Material provided =
──────────────────────────────

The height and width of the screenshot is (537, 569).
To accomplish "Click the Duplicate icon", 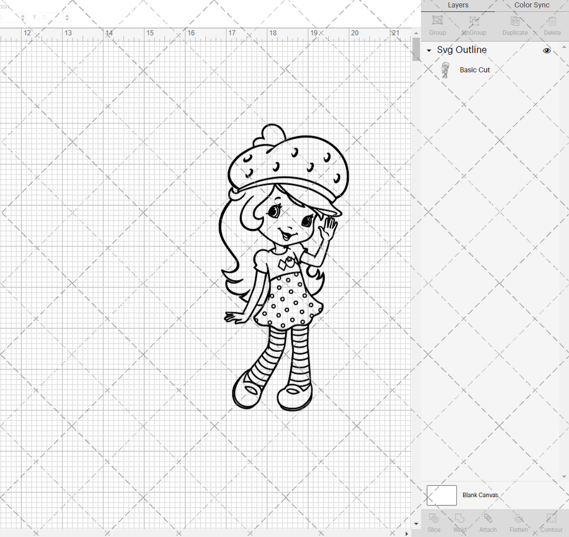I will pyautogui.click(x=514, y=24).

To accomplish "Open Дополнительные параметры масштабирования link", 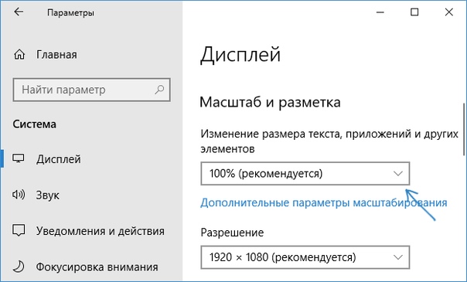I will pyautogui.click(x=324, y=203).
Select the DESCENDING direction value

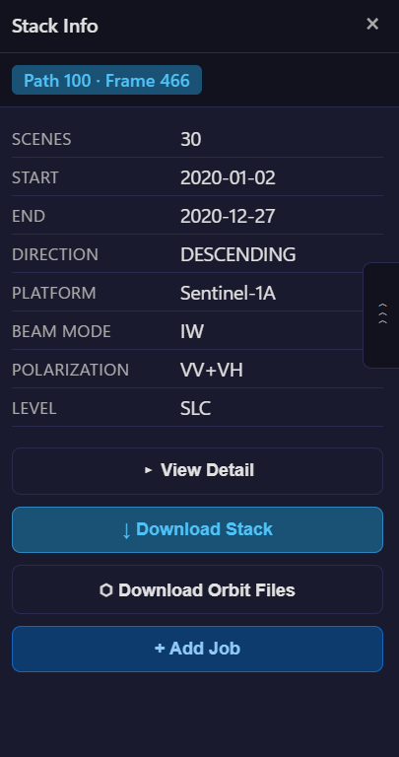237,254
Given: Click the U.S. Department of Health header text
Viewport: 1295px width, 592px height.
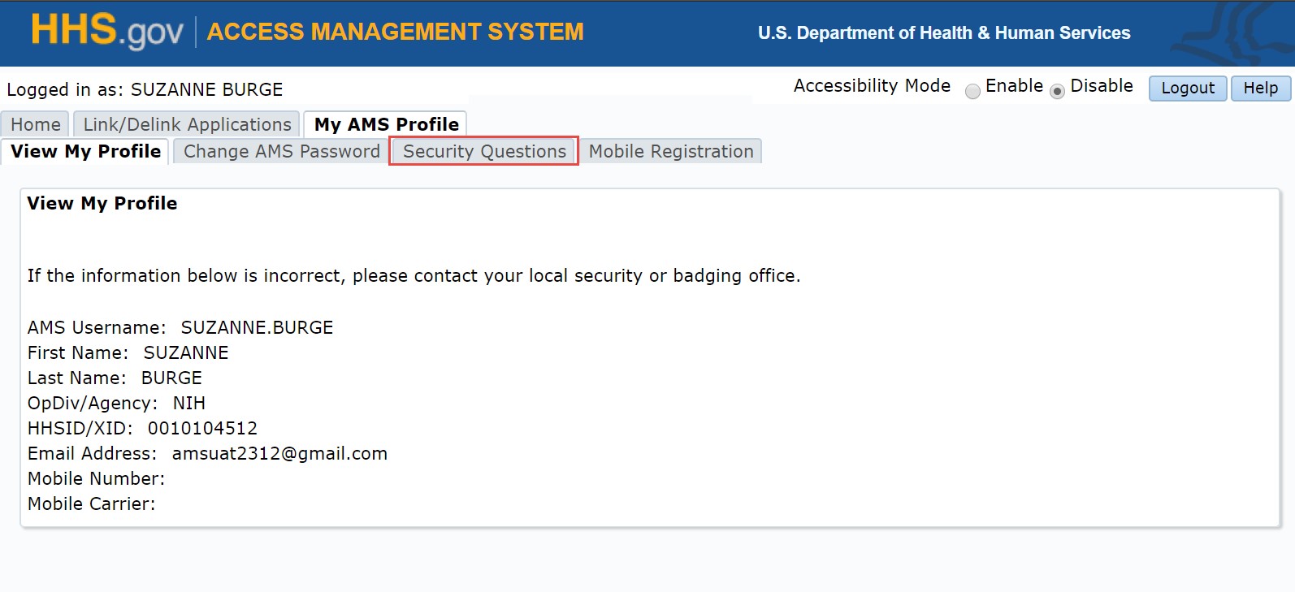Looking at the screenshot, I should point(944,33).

──────────────────────────────

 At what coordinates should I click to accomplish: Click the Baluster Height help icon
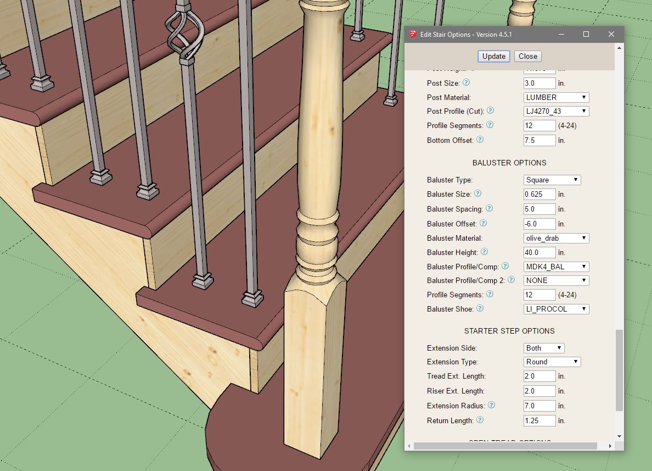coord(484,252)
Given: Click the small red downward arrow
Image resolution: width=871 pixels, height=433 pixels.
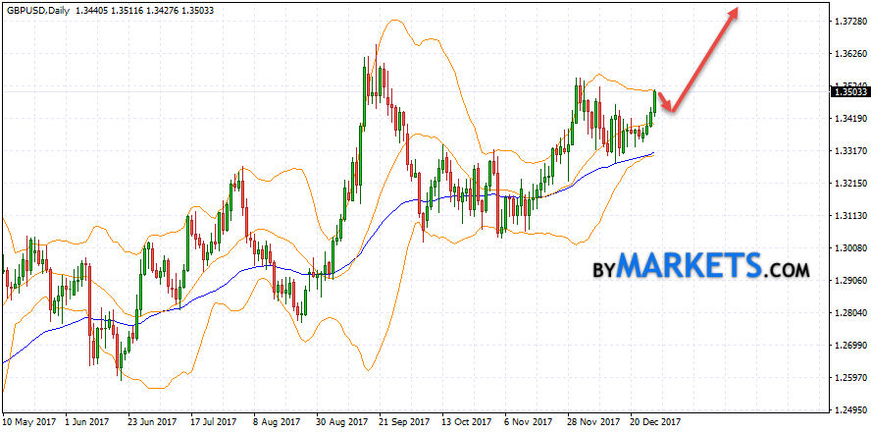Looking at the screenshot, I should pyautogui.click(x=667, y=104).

──────────────────────────────

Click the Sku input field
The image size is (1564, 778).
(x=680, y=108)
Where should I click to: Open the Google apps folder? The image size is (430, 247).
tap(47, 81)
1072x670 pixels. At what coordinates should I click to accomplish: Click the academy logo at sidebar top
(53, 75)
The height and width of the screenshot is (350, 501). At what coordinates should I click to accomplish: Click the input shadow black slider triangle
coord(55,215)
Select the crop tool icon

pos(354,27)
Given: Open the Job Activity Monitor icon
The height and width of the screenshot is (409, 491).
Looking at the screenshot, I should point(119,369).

──────────────────────────────

The answer must consist solely of the number of lines in the entries that contain the word "Given".

3